▸ **What needs to be done**:
Every record below should be repeated exactly. Omit the pictures.

▸ **Task material**:
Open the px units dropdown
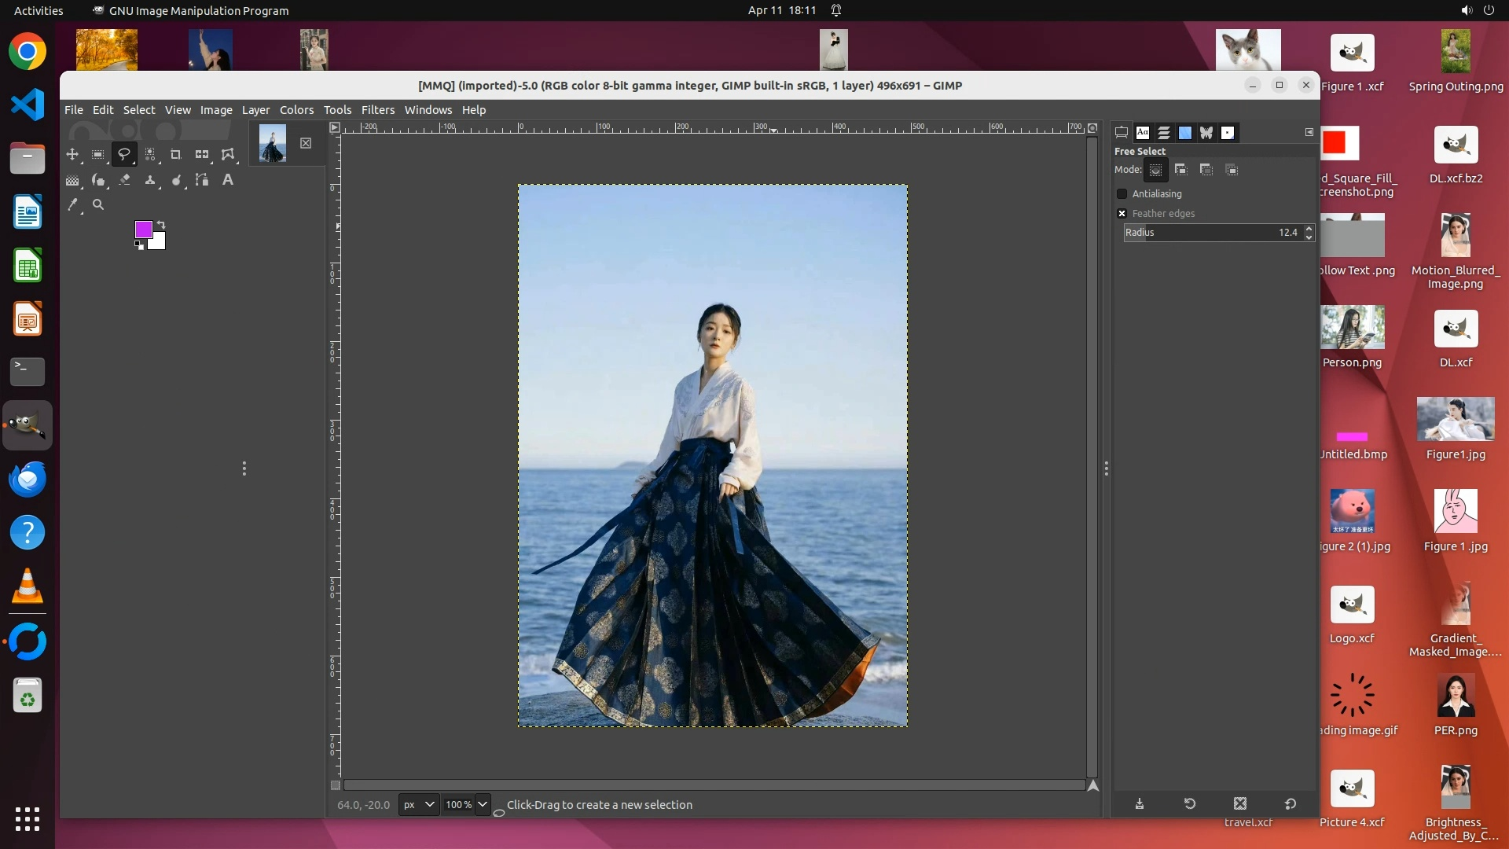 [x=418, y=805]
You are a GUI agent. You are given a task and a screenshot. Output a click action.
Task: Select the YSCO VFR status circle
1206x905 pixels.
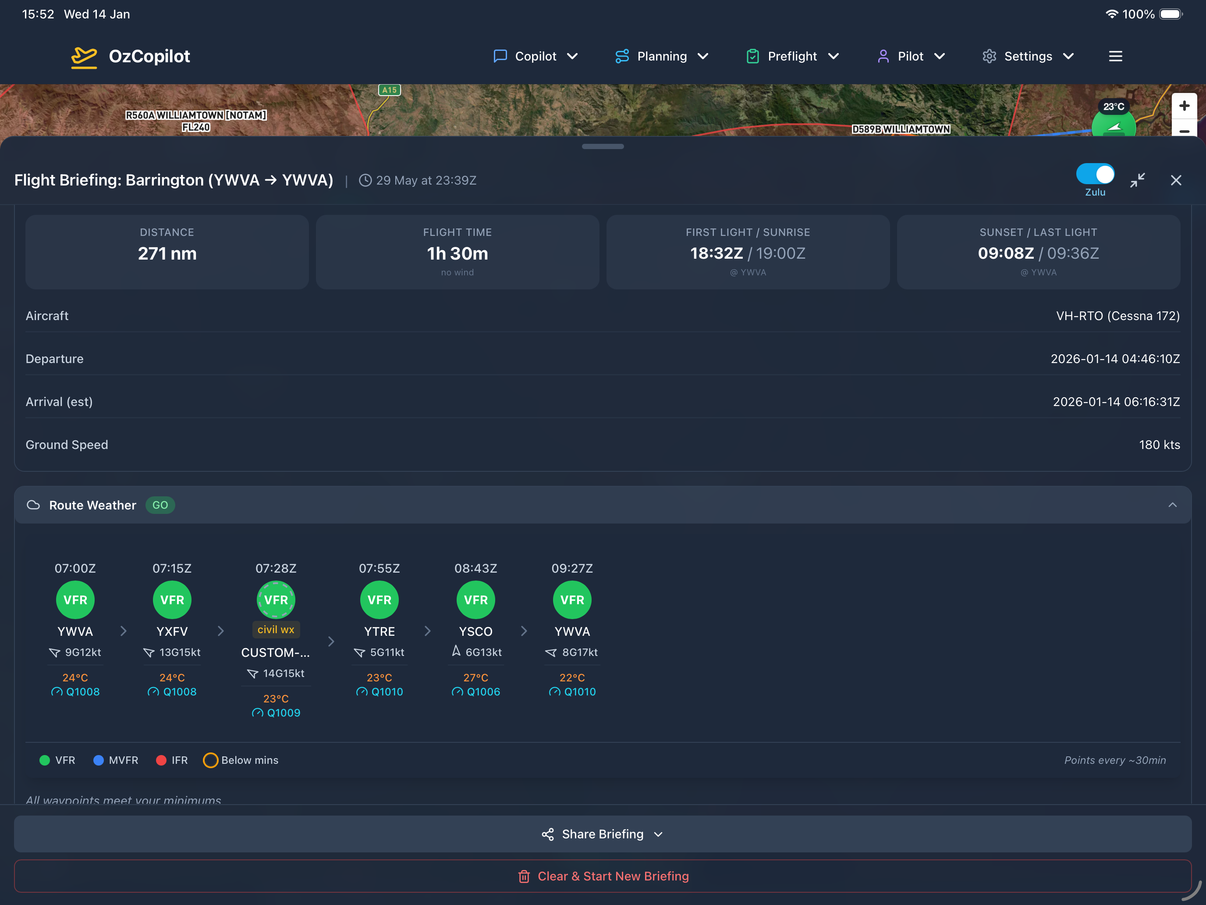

▸ **Reply to the task**:
Open the px units dropdown
 [x=418, y=805]
You are a GUI agent. You are given a task and a screenshot. Output a click action.
Task: Select the YSCO VFR status circle
1206x905 pixels.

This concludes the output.